Kleines Land mit großem Namen
Mazedonien. Heiß umfehdet, wild umstritten: Die Geschichte eines Balkanlandes zwischen antiken Griechen, Osmanen, der „Bulgarischen Wiedergeburt“und (Ex-)Jugoslawien.
Ein bizarrer Namensstreit mit Griechenland, ethnische Spannungen zwischen Slawen und Albanern, ein Dauerkonflikt zwischen Konservativen und Sozialdemokraten. Und eine wechselvolle Vergangenheit, die nicht zuletzt auch als Erklärung für diese Verwerfungen gelten kann. Mazedonien, zwei Millionen Einwohner, flächenmäßig ein knappes Drittel Österreichs – ein kleines Land mit einem großen Namen. Einem zu großen möglicherweise.

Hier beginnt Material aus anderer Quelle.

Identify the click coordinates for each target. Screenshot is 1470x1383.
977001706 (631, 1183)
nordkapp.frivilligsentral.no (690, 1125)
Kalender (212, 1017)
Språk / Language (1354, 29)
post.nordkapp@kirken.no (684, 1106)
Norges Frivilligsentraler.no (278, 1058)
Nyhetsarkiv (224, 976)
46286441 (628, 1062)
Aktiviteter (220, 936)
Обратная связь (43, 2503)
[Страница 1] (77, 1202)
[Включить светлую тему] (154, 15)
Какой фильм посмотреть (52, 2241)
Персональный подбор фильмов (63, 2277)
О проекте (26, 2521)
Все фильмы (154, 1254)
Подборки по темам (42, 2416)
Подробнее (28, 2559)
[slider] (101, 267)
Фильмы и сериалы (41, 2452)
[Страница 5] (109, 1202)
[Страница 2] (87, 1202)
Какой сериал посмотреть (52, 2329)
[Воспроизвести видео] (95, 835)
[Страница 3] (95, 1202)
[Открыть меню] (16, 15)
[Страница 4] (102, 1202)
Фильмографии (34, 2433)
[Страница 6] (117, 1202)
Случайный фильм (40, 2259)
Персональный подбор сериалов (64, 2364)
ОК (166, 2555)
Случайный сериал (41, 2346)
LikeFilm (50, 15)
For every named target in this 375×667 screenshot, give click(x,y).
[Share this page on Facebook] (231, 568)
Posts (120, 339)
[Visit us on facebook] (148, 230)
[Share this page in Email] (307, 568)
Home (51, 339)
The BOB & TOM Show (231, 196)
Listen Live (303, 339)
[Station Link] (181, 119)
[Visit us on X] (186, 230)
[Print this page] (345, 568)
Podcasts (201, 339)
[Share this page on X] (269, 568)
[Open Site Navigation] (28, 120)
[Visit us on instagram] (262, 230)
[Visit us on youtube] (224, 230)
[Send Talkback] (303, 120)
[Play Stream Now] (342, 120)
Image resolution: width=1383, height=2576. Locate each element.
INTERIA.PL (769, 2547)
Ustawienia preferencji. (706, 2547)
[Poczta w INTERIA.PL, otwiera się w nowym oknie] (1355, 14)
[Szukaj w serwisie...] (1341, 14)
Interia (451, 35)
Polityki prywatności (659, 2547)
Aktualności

Makedonien ist jedem Schulkind ein Begriff: als antikes Reich, das Alexander der Großen bis nach Indien ausdehnte. Dieser blieb dann auch die (unerreichte) Benchmark für viele spätere Machthaber auf dem Balkan. Den Grundstein hatte sein Vater, Philipp II., gelegt. Da fängt der Streit schon an: War das Makedonien Philipps II. nun griechisch oder nicht? Einen griechischen Staat gab es damals nicht. Makedonien als Regionalmacht im nördlichen Teil des heutigen Griechenland mischte jedoch bei den innergriechischen Auseinandersetzungen mit, ging ein Bündnis mit Sparta gegen Athen ein und strebte dann unter Philipp II. selbst nach Hegemonie. Nach dem Sieg über die Athener bei Chaironeia war ein entscheidender Schritt dazu getan, der nachhaltigere folgte danach mit dem Korinthischen Bund: Damit gelang es Philipp II., die zerstrittenen griechischen Stadtstaaten zu einen.
Nach dem Zerfall Makedoniens in den Diadochenkämpfen nach Alexanders Tod fiel das Kernland zunächst an Rom. Dann an Byzanz. Zwischenzeitlich an das Bulgarische Reich, dessen politisches, vor allem religiöses Zentrum das mazedonische Ohrid eine Zeit lang war. Und später an die Osmanen. Diese herrschten hier von 1371 bis 1912.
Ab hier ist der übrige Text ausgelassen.